He listened as Tony explained his situation. The matter of fact ease with which Tony told him of his imprisonment in the tower, deprived of contact save for the infrequent visits from his universe’s Steve, a man who’s treatment of him was enough that even the sight of Steve set him on edge.  
He didn’t say how long this had been going on, but when Steve lifted his cup to his lips Tony’s rattled against the counter, masking the horror at the flinch under apology, and Steve decided that it had been simply: long enough.  
By the end of it, Steve barely noticed how tightly he was holding his cup, and only just managed to keep from shattering it as he set the empty thing on the counter, as slowly and gently as he could. When Tony offered to refill it, Steve clenched his teeth and tried not to stare at the spiderweb of scars, the broken fingers not quite evenly set.

Steve dropped his hands to his side, mind made up. “It’s all right. My people will find us.”

“Us?” Tony asked.

“You’re coming with me,” Steve said firmly. “If you want.”

He put a hand on Tony’s shoulder, squeezed, and the simple point of contact seemed to shatter his reserve. Tony practically threw himself at him, balling his fists in the back of Steve’s shirt, burying his face in Steve’s shoulder. “I’d like that,” he said, muffled in the fabric of Steve’s shirt. Steve’s gut twisted at the relief in Tony’s voice. Steve cautiously wrapped his arms around him. No way in hell was he leaving him here.
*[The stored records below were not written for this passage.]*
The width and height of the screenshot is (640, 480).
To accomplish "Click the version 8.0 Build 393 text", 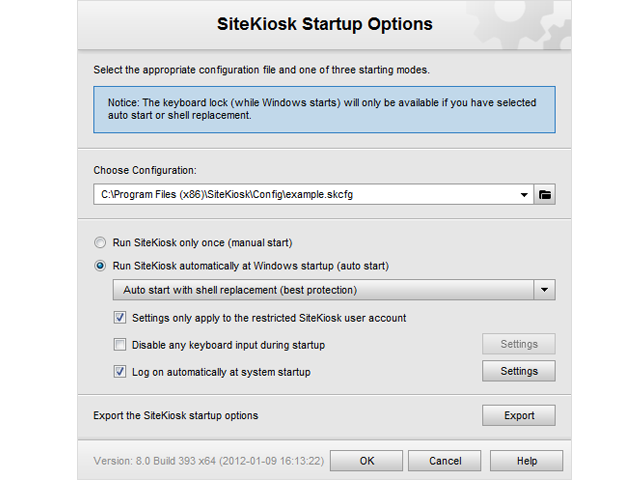I will click(x=207, y=461).
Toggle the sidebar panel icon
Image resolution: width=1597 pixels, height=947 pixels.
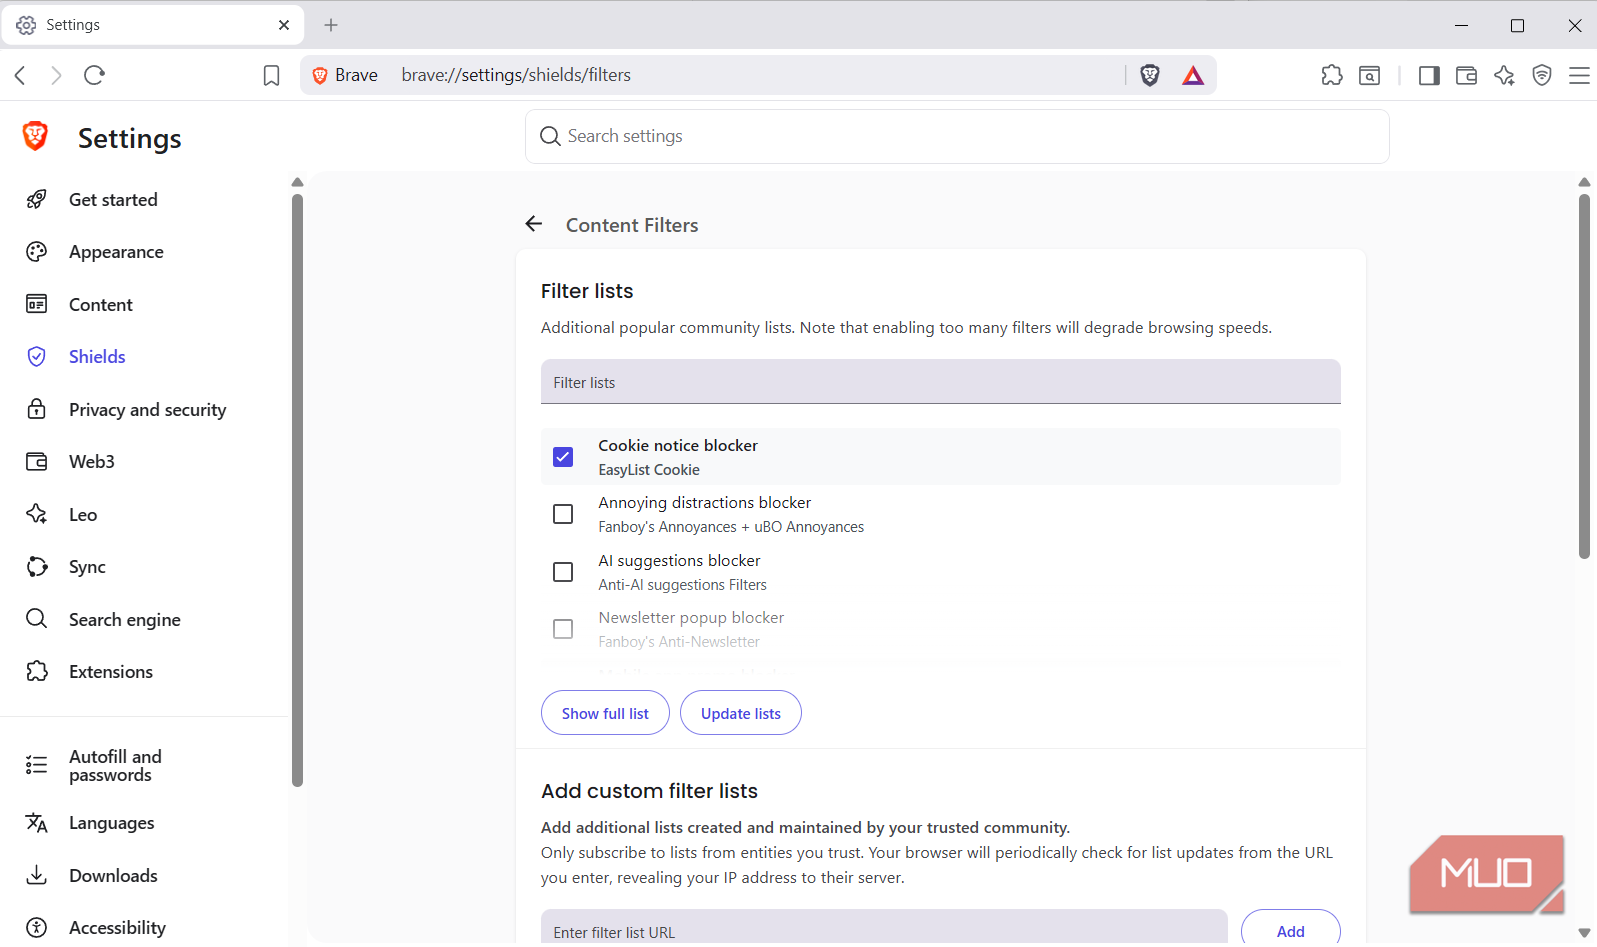(x=1429, y=75)
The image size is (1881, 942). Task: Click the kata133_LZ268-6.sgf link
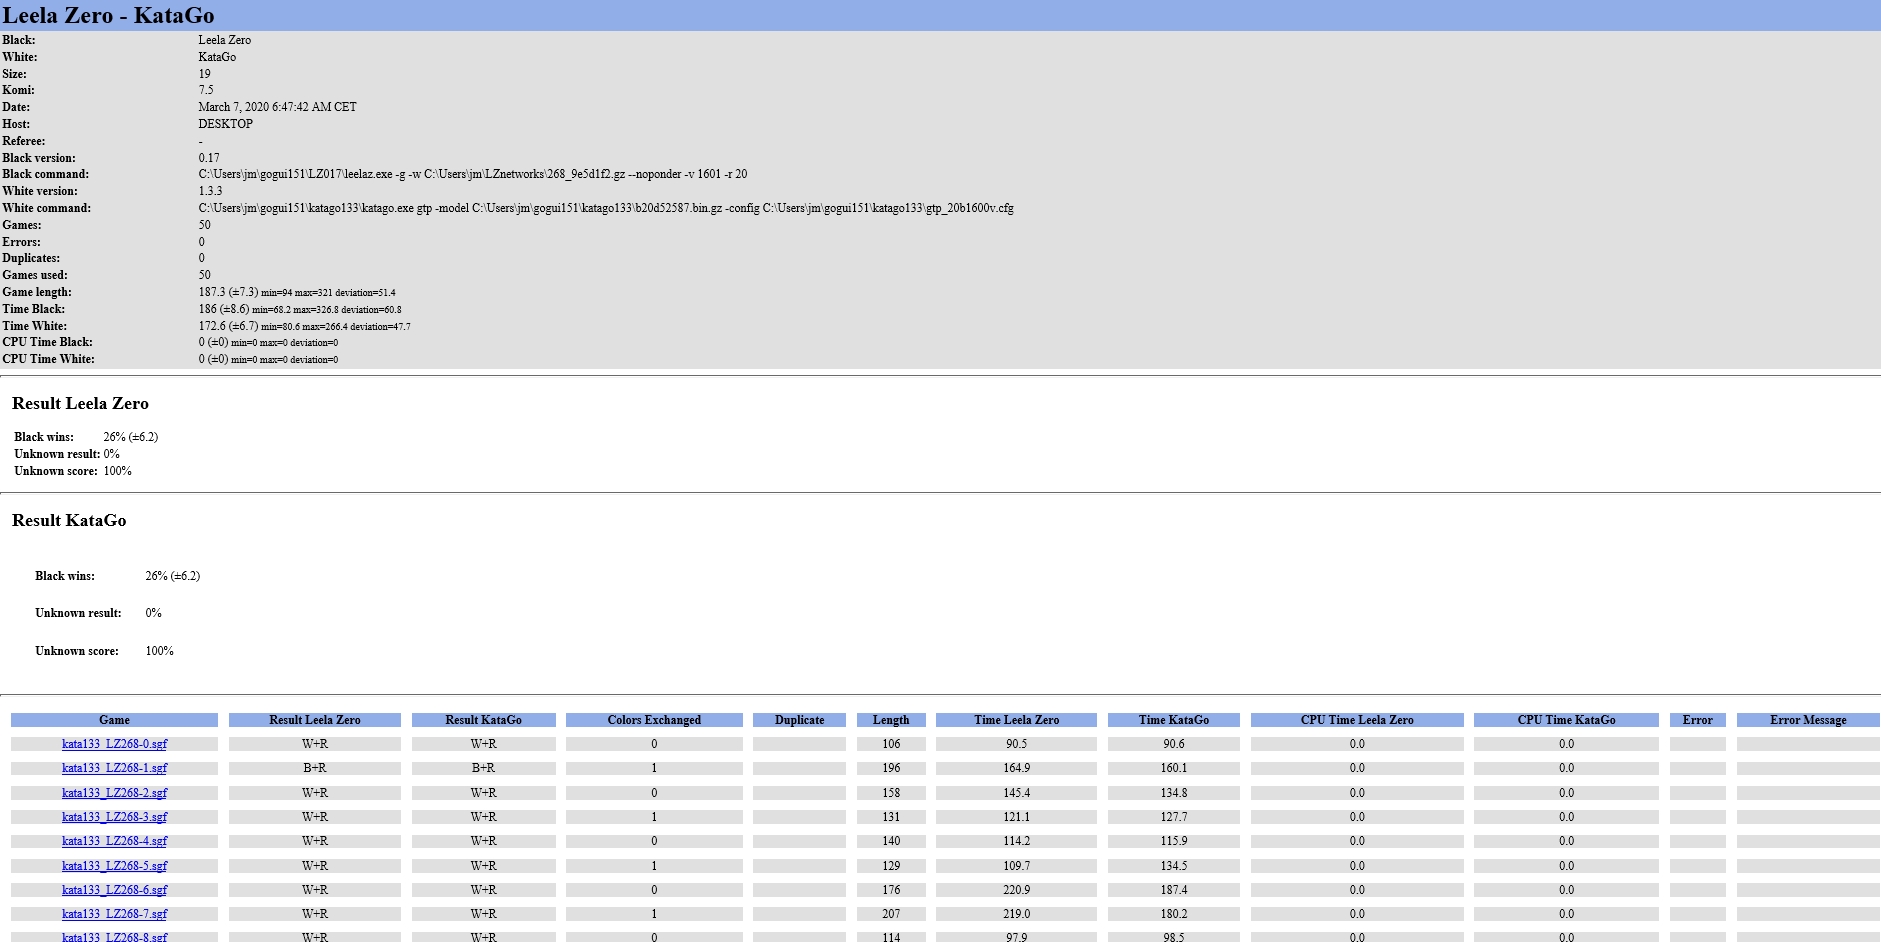[114, 890]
“All right then,” Steve said.

 

 

 

The computer chirped once, and the screen lit up, a string of numbers scrolling rapidly as it began to vet the scanners newest hit. Tony waited, and when the scrolling stopped - 99.83% certainty, probable origin identified - he let out a little sigh of relief. Steve was less happy, shouting and putting a three inch hole in the concrete wall of the cell. Tony twisted to fire up the secondary program, searching for a little bit of their Earth within the other world, searching for Steve. He glanced idly at the other Steve, wondering how many punches it would take for him to learn that the field around the bars lies six inches beneath the walls and floor, too.

The speakers fritzed static for a moment, and Tony waited for them to level out, tapping an impatient rhythm on his thigh before finally calling Steve's name.
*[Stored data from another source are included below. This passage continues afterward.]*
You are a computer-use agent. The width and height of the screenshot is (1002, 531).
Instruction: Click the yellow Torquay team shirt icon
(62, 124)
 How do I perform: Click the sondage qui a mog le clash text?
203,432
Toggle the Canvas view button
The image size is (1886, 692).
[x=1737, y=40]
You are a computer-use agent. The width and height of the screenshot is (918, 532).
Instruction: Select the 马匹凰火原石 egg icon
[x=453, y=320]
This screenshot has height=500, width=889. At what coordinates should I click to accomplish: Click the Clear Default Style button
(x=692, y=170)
A pause followed, and then Steve's voice, tinny and distant, but there: "Iron Man."

Iron Man, not Tony. His formality drained some of Tony's enthusiasm, but at least he'd managed to find him. He cleared his throat. Right. He could keep things professional. "I'm going to bring you through," Tony said.

"Wait," Steve said, "Ther—tssssk—wo of us." The radio static momentarily drowned him out.

"Come again?" Tony asked.

"Two," Steve repeated. "Bring...both through..."

Tony hesitated. He glanced at the other Steve, the one in the cell, but he had stopped to listen as well. The expression on his face was unreadable, but his fists were clenched, bloodied from his attempts to escape.

"Are you sure?" Tony asked. He wasn't quite sure how to phase his question, so he settled on blunt and direct. "This version of you is batshit, Steve."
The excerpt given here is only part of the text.